Politique of Thursday, 2 July 2026

Source: www.camerounweb.com

Déshumaniser pour gouverner : Le calvaire des prisonniers politiques au Cameroun

La stratégie décrite par les critiques est redoutable : isoler, affaiblir, faire durer La stratégie décrite par les critiques est redoutable : isoler, affaiblir, faire durer

Les conditions de détention dans les prisons camerounaises, en particulier celles des personnes présentées comme des prisonniers politiques deviennent inquiétantes. Selon des témoignages et des organisations de défense des droits humains, la surpopulation, l'insalubrité, le manque de soins et les mauvais traitements visent à briser les détenus et à dissuader toute contestation. Les autorités, de leur côté, rejettent l'existence de prisonniers politiques et attribuent ces difficultés aux problèmes structurels du système pénitentiaire.


Dans les prisons camerounaises, la privation de liberté ne semble plus suffire. Pour de nombreux observateurs, l’objectif dépasse désormais la sanction judiciaire : il s’agit de briser les individus, d’éteindre les voix dissidentes et de transformer les prisonniers politiques en exemples dissuasifs. La prison devient alors un instrument de pouvoir autant qu’un lieu de détention.

Surpopulation chronique, insalubrité, accès limité aux soins, alimentation insuffisante, lenteur des procédures judiciaires : ces réalités, régulièrement dénoncées par des organisations de défense des droits humains, prennent une dimension particulière lorsqu’elles concernent des opposants politiques ou des personnes considérées comme tels. Des témoignages d’anciens détenus et de leurs proches font également état de traitements particulièrement dégradants. Selon ces récits, certains seraient contraints de passer la nuit à l’extérieur des cellules faute de place, de nettoyer à l’aide de simples seaux des fossés remplis d’excréments ou de survivre dans des conditions que leurs défenseurs qualifient d’inhumaines et dégradantes. Si ces allégations sont exactes, elles dépasseraient largement le cadre d’une simple privation de liberté pour relever d’une atteinte grave à la dignité humaine.
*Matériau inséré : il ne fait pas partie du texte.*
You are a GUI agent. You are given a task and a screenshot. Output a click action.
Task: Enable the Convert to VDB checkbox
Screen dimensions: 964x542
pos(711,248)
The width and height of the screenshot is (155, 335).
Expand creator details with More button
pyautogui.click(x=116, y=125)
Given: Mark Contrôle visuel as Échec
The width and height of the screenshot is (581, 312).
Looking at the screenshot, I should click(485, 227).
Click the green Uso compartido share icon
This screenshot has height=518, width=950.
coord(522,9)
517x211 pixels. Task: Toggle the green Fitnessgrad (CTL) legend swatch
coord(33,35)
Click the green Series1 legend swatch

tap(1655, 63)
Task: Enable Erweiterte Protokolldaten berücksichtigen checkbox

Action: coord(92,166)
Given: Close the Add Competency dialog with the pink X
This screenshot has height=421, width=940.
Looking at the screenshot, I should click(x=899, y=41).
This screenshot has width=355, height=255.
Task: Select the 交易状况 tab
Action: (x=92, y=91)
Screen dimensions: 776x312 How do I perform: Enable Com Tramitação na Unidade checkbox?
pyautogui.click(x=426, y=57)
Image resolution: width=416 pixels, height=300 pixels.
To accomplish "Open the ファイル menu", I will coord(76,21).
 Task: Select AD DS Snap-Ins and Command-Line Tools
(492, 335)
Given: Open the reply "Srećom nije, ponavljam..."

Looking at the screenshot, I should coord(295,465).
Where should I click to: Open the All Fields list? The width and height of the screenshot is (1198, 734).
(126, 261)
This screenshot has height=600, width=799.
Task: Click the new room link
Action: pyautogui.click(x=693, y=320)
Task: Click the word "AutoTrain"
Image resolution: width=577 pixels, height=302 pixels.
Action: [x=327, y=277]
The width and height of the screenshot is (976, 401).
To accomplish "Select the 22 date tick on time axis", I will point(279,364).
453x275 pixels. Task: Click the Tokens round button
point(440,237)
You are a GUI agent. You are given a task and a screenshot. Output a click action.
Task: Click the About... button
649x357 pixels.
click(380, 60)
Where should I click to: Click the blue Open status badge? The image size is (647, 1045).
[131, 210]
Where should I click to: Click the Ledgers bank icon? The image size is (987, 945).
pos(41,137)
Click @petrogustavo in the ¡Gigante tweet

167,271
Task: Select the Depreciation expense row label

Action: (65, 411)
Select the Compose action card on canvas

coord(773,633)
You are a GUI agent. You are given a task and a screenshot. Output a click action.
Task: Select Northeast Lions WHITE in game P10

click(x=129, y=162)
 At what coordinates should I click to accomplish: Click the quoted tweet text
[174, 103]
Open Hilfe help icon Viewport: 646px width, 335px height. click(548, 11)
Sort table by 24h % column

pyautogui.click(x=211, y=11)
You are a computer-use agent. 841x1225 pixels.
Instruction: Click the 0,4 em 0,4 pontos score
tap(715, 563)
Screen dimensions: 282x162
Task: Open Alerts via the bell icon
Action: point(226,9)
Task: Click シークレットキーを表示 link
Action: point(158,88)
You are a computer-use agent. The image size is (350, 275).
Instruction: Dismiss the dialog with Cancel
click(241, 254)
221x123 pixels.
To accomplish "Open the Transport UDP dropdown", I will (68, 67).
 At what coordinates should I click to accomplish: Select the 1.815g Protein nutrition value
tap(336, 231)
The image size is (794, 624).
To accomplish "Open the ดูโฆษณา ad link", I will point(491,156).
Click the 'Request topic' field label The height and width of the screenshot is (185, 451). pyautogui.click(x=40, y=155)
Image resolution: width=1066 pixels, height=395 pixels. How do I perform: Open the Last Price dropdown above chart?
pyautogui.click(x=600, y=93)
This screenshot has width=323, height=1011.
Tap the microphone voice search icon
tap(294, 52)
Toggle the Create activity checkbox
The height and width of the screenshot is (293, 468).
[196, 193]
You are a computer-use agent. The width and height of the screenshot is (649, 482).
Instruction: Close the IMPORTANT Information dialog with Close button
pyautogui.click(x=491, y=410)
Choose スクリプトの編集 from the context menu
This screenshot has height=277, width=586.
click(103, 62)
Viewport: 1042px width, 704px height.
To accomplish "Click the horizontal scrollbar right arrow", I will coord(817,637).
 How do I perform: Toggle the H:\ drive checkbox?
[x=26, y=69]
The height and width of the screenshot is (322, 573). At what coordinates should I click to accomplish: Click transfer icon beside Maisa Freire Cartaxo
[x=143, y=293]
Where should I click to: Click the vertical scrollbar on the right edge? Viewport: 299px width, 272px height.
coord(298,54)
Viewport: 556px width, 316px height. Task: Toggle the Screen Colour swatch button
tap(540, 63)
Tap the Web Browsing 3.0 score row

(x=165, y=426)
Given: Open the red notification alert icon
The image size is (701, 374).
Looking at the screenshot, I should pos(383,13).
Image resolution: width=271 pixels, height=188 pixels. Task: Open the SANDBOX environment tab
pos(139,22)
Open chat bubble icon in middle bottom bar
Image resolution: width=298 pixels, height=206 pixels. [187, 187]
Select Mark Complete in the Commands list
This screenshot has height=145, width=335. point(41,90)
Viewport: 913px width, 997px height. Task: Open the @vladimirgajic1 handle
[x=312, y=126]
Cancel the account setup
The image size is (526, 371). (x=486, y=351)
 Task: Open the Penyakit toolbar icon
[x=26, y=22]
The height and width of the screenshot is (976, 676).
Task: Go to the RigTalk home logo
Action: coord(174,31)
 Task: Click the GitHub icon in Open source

La stratégie décrite par les critiques est redoutable : isoler, affaiblir, faire durer. Les longues détentions préventives, les restrictions de visites, les obstacles rencontrés par les avocats et l’incertitude permanente alimentent une souffrance qui dépasse largement les murs de la prison. Les familles deviennent elles aussi des victimes collatérales d’un système où l’usure psychologique peut se révéler aussi efficace que les barreaux.

Les autorités camerounaises contestent toutefois l’existence de « prisonniers politiques », affirmant que les personnes détenues répondent d’infractions prévues par la loi et non de leurs opinions. Elles mettent également en avant les difficultés structurelles du système pénitentiaire, notamment la surpopulation et le manque de moyens, qui affectent l’ensemble des détenus.
Une démocratie ne se mesure pas à la manière dont elle traite ceux qui l’approuvent, mais à la façon dont elle traite ceux qui la contestent. Lorsqu’une prison cesse d’être un lieu d’exécution de la peine pour devenir, selon ses détracteurs, un espace d’humiliation et d’écrasement de la personne humaine, c’est la crédibilité de l’État de droit qui est mise à l’épreuve. Déshumaniser un détenu, c’est envoyer un message à toute la société : la dissidence a un prix.